La foire aux intérêts
Dans les faits, les choses ne sont pas aussi simples. Certains acteurs disposent de moyens considérables pour tenter de convaincre leurs cibles. On devine la différence d’impact entre le Conseil européen de l’industrie chimique, qui dépense 12 millions d’euros par an pour ses activités bruxelloises, et une ONG de défense des oiseaux mazoutés.
Certaines pratiques relèvent clairement du sponsoring. Ainsi, Marianne apprenait récemment à ses lecteurs que les présidences semestrielles de l’Union « se trouvent souvent flanquées – ou floquées » d’une marque. En 2019, lors de la présidence roumaine, Coca-Cola, Renault et Mercedes-Benz avaient déboursé plus de 40 000 euros chacun pour devenir sponsor officiel, comme lors d’une soirée de Ligue des Champions. Anecdotique ? Pas tant que ça quand on sait qu’au même moment, des discussions avaient lieu sur des sujets concernant de près l’activité de ces entreprises.
On touche ici à la principale crainte inspirée par un lobbying omniprésent. Et si, à force de pressions, de cadeaux et de facilités offertes, les intérêts privés finissaient par co-écrire la loi ? Récemment, c’est la gestion des frontières qui s’est retrouvée au cœur d’une polémique. Un rapport de l’ONG Corporate Europe Observatory a ainsi démontré que les fonctionnaires de l’agence Frontex avaient rencontré au cours des dernières années quantité de représentants de l’industrie des armes et de la surveillance, contre une seule ONG de protection des migrants.
Tentatives de régulation
Parfois, les plus intrusifs ne sont pas toujours ceux que l’on croit. Et les chevaliers blancs autoproclamés peuvent recourir à des méthodes troubles. Ainsi le Britannique Ian Liddell-Grainger s’est récemment plaint par courrier auprès du Conseil de l’Europe (institution « cousine » de l’UE, chargée de la promotion des Droits de l’Homme) des agissements de la fondation Open Dialogue. Cette ONG soupçonnée d’entretenir des relations avec les services secrets russes aurait contrevenu à la règle en influençant directement la rédaction d’amendements. Sa collusion avec des membres de l’assemblée serait visible dans certains tweets émis par l’ONG alors qu’une séance était en cours. L’existence de la lettre émise par M. Liddell-Grainger a été confirmée par le secrétariat de l’Assemblée parlementaire du Conseil de l’Europe. Par ailleurs, à l’occasion de l’adoption par le Parlement européen d’une série de résolutions en faveur des libertés et droits de l’Homme, des députés européens auraient également subi l’activisme forcené de la fondation Open dialogue.
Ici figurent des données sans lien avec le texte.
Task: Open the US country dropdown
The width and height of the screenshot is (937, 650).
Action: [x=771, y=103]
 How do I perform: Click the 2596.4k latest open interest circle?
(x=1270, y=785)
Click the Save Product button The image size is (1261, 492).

En clair, il existe des règles à ne pas outrepasser pour qui tente d’exercer son influence auprès des décideurs. La pratique du lobbying fait l’objet d’une attention constante de la part des institutions européennes. Le registre déjà évoqué, instauré en 2011 et révisé en 2014, régule l’activité des acteurs impliqués auprès du Parlement et de la Commission. Mais il est critiqué depuis le début pour le manque de fiabilité des informations qui doivent y figurer.
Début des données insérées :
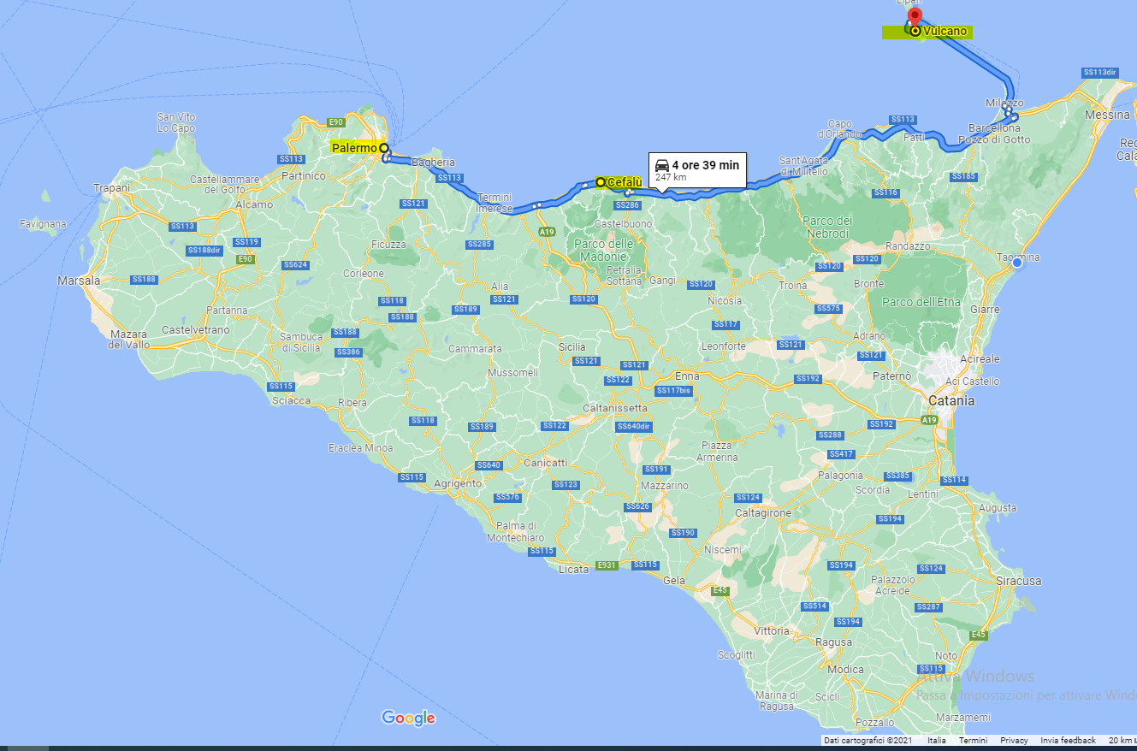The image size is (1137, 751).
Task: Click the Cefalù waypoint circle marker
Action: pyautogui.click(x=601, y=181)
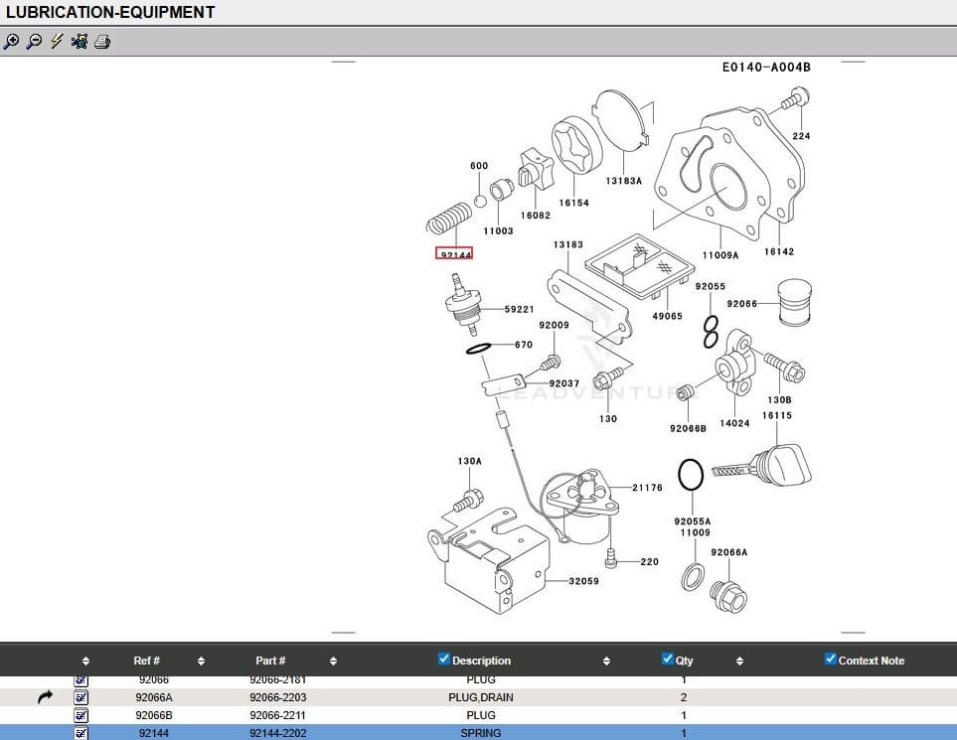This screenshot has height=740, width=957.
Task: Click the note icon in the 92066B row
Action: [81, 715]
Et toutes les tentatives globales visant à rendre les choses plus contraignantes, en rendant obligatoire la mention des lobbyistes rencontrés dans l’agenda d’un décideur, ont jusqu’à présent échoué. Si le Parlement européen a récemment fait un pas vers plus de transparence en modifiant son règlement intérieur en ce sens, il lui reste encore à convaincre la Commission et le Conseil, qui traînent des pieds.
Une urgence démocratique dans la mesure où l’activité des groupes d’intérêt, elle, ne faiblit pas. Pire : avec la crise du Covid, elle aurait même atteint une dimension inédite.